::: Estratto scelto :::

02/18/2026 | News release | Distributed by Public on 02/18/2026 04:41
La Scuola Superiore Sant'Anna ha ospitato la Giornata di Studio dedicata ai più recenti avanzamenti nella genomica e nelle biotecnologie applicate all'olivo, organizzata dall'Accademia dei Georgofili - Sezione Centro-Ovest e dall'Accademia Nazionale dell'Olivo e dell'Olio, in collaborazione con l'Istituto di Produzioni Vegetali della Scuola Sant'Anna e il Dipartimento di Scienze Agrarie, Alimentari e Agro-Ambientali dell'Università di Pisa. L'evento è stato patrocinato anche dalla Società di Ortoflorofrutticoltura Italiana, che si adopera per sviluppare la cooperazione scientifica e tecnica tra il mondo della ricerca, gli imprenditori e i professionisti del settore.

::: Voci fornite :::

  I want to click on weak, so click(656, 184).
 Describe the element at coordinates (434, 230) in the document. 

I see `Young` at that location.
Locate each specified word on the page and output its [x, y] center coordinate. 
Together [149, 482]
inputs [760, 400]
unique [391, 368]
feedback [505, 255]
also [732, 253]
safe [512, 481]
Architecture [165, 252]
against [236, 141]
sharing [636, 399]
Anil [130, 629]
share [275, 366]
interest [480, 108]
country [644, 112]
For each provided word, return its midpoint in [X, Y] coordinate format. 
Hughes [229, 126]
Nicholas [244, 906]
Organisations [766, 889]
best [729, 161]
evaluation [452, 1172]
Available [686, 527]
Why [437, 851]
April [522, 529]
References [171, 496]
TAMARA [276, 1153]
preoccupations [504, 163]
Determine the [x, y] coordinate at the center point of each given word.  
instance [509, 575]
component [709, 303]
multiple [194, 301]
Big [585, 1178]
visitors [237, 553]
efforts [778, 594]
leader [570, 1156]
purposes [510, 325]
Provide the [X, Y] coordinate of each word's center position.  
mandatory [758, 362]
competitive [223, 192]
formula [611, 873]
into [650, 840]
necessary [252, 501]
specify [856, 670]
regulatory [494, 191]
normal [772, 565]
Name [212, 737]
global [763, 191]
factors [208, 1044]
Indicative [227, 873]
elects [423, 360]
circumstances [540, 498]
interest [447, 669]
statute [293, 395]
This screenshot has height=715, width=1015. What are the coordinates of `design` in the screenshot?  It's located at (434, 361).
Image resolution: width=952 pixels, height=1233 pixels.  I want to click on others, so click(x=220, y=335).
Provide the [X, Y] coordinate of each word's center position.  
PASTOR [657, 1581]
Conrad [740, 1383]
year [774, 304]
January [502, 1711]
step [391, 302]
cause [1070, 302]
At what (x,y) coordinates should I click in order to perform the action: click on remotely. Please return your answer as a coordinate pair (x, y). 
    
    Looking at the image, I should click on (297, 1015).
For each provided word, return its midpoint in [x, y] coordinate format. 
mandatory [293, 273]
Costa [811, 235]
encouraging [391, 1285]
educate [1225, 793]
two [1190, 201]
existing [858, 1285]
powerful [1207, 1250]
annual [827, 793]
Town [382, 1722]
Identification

:::

Istruzioni>
a: Rispondi per favore a queste domande sul comunicato dedicato alla giornata di studio sull'olivo:
(i) Quale istituzione ha ospitato la Giornata di Studio?
(ii) Quale società ha dato il proprio patrocinio all'evento?
(iii) In quale data è stato distribuito il comunicato?
b: Prosegui il comunicato sulla giornata di studio dedicata all'olivo a partire dall'ultima frase riportata.

Risposte attese>
a:
(i) La Scuola Superiore Sant'Anna.
(ii) La Società di Ortoflorofrutticoltura Italiana.
(iii) Il 02/18/2026.

b:
La giornata ha coinvolto ricercatrici e ricercatori responsabili di unità scientifiche e progetti di rilievo nazionale e internazionale, offrendo un quadro ampio e dettagliato sullo stato dell'arte delle scienze omiche applicate all'olivo. Nel corso delle presentazioni sono stati illustrati nuovi approcci analitici per l'identificazione di geni chiave, strumenti innovativi per l'editing genomico e strategie avanzate per la selezione varietale, evidenziando come tali tecnologie possano contribuire a migliorare la produttività, la sostenibilità e la resilienza dell'olivicoltura contemporanea.
Gli interventi hanno inoltre approfondito le principali sfide metodologiche del settore, analizzando criticità e potenzialità delle diverse tecniche di sequenziamento, nonché l'integrazione dei dati genomici con quelli fenotipici e agronomici. Particolare attenzione è stata dedicata alle ricadute per la filiera, con esempi di applicazioni pratiche che spaziano dal miglioramento della qualità dei materiali di propagazione alla prevenzione di fitopatie emergenti.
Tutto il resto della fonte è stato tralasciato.